(A run of records)
·····

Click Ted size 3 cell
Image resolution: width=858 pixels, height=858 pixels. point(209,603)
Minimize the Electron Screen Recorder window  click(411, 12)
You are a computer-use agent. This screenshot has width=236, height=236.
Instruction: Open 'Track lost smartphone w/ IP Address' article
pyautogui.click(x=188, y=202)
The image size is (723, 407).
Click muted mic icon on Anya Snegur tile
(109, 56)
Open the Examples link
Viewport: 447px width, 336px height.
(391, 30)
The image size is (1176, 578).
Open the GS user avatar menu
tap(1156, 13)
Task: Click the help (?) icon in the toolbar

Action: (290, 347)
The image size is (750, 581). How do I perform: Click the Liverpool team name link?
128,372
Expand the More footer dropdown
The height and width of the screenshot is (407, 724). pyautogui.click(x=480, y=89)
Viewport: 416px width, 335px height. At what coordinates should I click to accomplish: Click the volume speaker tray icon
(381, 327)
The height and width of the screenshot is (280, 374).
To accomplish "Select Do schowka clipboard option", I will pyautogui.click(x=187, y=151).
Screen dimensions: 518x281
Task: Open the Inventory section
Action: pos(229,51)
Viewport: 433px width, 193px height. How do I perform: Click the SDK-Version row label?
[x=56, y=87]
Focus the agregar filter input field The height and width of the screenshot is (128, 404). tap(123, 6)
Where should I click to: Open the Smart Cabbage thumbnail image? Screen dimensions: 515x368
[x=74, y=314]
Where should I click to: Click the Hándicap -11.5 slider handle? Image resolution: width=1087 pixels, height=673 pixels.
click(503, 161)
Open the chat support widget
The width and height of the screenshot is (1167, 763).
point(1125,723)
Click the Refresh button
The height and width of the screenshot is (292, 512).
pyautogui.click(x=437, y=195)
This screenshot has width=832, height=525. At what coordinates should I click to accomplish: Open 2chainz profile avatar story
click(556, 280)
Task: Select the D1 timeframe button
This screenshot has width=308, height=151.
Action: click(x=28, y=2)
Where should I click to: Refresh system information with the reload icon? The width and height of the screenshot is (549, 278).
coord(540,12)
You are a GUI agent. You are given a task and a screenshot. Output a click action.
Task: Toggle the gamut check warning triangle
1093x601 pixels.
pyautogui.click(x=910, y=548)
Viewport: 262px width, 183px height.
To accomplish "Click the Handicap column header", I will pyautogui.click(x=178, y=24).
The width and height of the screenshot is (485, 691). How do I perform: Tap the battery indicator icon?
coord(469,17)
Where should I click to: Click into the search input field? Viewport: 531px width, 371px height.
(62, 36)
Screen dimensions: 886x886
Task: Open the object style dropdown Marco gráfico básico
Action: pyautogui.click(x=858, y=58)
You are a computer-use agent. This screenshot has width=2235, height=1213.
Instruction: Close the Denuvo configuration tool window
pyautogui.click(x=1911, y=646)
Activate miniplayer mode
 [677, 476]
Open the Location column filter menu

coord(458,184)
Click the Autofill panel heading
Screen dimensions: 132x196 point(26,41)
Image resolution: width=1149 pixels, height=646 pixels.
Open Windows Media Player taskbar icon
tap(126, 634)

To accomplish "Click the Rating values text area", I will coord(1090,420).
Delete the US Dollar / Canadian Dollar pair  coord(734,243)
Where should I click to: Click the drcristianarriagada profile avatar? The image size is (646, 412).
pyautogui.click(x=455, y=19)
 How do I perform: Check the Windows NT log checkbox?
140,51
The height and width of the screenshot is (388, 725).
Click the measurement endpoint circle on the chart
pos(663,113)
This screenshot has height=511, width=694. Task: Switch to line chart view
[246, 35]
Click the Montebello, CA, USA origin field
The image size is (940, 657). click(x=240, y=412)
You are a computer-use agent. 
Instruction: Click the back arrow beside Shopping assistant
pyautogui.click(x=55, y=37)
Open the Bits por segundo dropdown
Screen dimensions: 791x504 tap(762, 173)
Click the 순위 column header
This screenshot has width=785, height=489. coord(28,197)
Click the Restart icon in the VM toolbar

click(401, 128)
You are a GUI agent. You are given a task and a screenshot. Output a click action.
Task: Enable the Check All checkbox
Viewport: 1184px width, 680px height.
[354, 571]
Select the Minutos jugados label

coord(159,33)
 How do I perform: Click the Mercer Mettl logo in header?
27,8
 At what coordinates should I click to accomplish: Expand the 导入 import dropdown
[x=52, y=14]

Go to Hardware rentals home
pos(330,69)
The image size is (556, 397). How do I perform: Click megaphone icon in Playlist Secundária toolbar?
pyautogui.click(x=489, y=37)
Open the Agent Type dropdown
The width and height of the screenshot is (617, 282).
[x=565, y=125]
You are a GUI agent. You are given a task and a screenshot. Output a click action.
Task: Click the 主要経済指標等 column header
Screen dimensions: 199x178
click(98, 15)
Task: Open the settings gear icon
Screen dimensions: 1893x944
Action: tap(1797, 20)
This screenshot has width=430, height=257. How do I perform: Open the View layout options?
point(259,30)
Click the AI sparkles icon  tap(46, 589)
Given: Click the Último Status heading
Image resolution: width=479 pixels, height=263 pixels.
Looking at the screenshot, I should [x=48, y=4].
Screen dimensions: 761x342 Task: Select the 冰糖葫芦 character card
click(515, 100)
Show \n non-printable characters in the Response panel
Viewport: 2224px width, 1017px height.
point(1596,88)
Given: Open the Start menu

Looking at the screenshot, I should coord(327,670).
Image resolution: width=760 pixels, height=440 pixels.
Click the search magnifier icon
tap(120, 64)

·····

Please update the lines above by replacing "Viewport" with "Display area", leaving everything else unchanged.

Click Ted size 3 cell
Image resolution: width=858 pixels, height=858 pixels. point(209,603)
Minimize the Electron Screen Recorder window  click(411, 12)
You are a computer-use agent. This screenshot has width=236, height=236.
Instruction: Open 'Track lost smartphone w/ IP Address' article
pyautogui.click(x=188, y=202)
The image size is (723, 407).
Click muted mic icon on Anya Snegur tile
(109, 56)
Open the Examples link
Display area: 447px width, 336px height.
(391, 30)
The image size is (1176, 578).
Open the GS user avatar menu
tap(1156, 13)
Task: Click the help (?) icon in the toolbar

Action: (290, 347)
The image size is (750, 581). How do I perform: Click the Liverpool team name link?
128,372
Expand the More footer dropdown
The height and width of the screenshot is (407, 724). pyautogui.click(x=480, y=89)
Display area: 416px width, 335px height. At what coordinates should I click to accomplish: Click the volume speaker tray icon
(381, 327)
The height and width of the screenshot is (280, 374).
To accomplish "Select Do schowka clipboard option", I will pyautogui.click(x=187, y=151).
Screen dimensions: 518x281
Task: Open the Inventory section
Action: pos(229,51)
Display area: 433px width, 193px height. How do I perform: Click the SDK-Version row label?
[x=56, y=87]
Focus the agregar filter input field The height and width of the screenshot is (128, 404). tap(123, 6)
Where should I click to: Open the Smart Cabbage thumbnail image? Screen dimensions: 515x368
[x=74, y=314]
Where should I click to: Click the Hándicap -11.5 slider handle? Image resolution: width=1087 pixels, height=673 pixels.
click(503, 161)
Open the chat support widget
The width and height of the screenshot is (1167, 763).
point(1125,723)
Click the Refresh button
The height and width of the screenshot is (292, 512).
pyautogui.click(x=437, y=195)
This screenshot has width=832, height=525. At what coordinates should I click to accomplish: Open 2chainz profile avatar story
click(556, 280)
Task: Select the D1 timeframe button
This screenshot has width=308, height=151.
Action: click(x=28, y=2)
Where should I click to: Refresh system information with the reload icon? The width and height of the screenshot is (549, 278).
coord(540,12)
You are a GUI agent. You are given a task and a screenshot. Output a click action.
Task: Toggle the gamut check warning triangle
1093x601 pixels.
pyautogui.click(x=910, y=548)
Display area: 262px width, 183px height.
To accomplish "Click the Handicap column header", I will pyautogui.click(x=178, y=24).
The width and height of the screenshot is (485, 691). How do I perform: Tap the battery indicator icon?
coord(469,17)
Where should I click to: Click into the search input field? Display area: 531px width, 371px height.
(62, 36)
Screen dimensions: 886x886
Task: Open the object style dropdown Marco gráfico básico
Action: pyautogui.click(x=858, y=58)
You are a computer-use agent. This screenshot has width=2235, height=1213.
Instruction: Close the Denuvo configuration tool window
pyautogui.click(x=1911, y=646)
Activate miniplayer mode
 [677, 476]
Open the Location column filter menu

coord(458,184)
Click the Autofill panel heading
Screen dimensions: 132x196 point(26,41)
Image resolution: width=1149 pixels, height=646 pixels.
Open Windows Media Player taskbar icon
tap(126, 634)

To accomplish "Click the Rating values text area", I will coord(1090,420).
Delete the US Dollar / Canadian Dollar pair  coord(734,243)
Where should I click to: Click the drcristianarriagada profile avatar? The image size is (646, 412).
pyautogui.click(x=455, y=19)
 How do I perform: Check the Windows NT log checkbox?
140,51
The height and width of the screenshot is (388, 725).
Click the measurement endpoint circle on the chart
pos(663,113)
This screenshot has height=511, width=694. Task: Switch to line chart view
[246, 35]
Click the Montebello, CA, USA origin field
The image size is (940, 657). click(x=240, y=412)
You are a computer-use agent. 
Instruction: Click the back arrow beside Shopping assistant
pyautogui.click(x=55, y=37)
Open the Bits por segundo dropdown
Screen dimensions: 791x504 tap(762, 173)
Click the 순위 column header
This screenshot has width=785, height=489. coord(28,197)
Click the Restart icon in the VM toolbar

click(401, 128)
You are a GUI agent. You are given a task and a screenshot. Output a click action.
Task: Enable the Check All checkbox
Display area: 1184px width, 680px height.
[354, 571]
Select the Minutos jugados label

coord(159,33)
 How do I perform: Click the Mercer Mettl logo in header?
27,8
 At what coordinates should I click to accomplish: Expand the 导入 import dropdown
[x=52, y=14]

Go to Hardware rentals home
pos(330,69)
The image size is (556, 397). How do I perform: Click megaphone icon in Playlist Secundária toolbar?
pyautogui.click(x=489, y=37)
Open the Agent Type dropdown
The width and height of the screenshot is (617, 282).
[x=565, y=125]
You are a GUI agent. You are given a task and a screenshot. Output a click action.
Task: Click the 主要経済指標等 column header
Screen dimensions: 199x178
click(98, 15)
Task: Open the settings gear icon
Screen dimensions: 1893x944
Action: tap(1797, 20)
This screenshot has width=430, height=257. How do I perform: Open the View layout options?
point(259,30)
Click the AI sparkles icon  tap(46, 589)
Given: Click the Último Status heading
Image resolution: width=479 pixels, height=263 pixels.
Looking at the screenshot, I should [x=48, y=4].
Screen dimensions: 761x342 Task: Select the 冰糖葫芦 character card
click(515, 100)
Show \n non-printable characters in the Response panel
Display area: 2224px width, 1017px height.
point(1596,88)
Given: Open the Start menu

Looking at the screenshot, I should coord(327,670).
Image resolution: width=760 pixels, height=440 pixels.
Click the search magnifier icon
tap(120, 64)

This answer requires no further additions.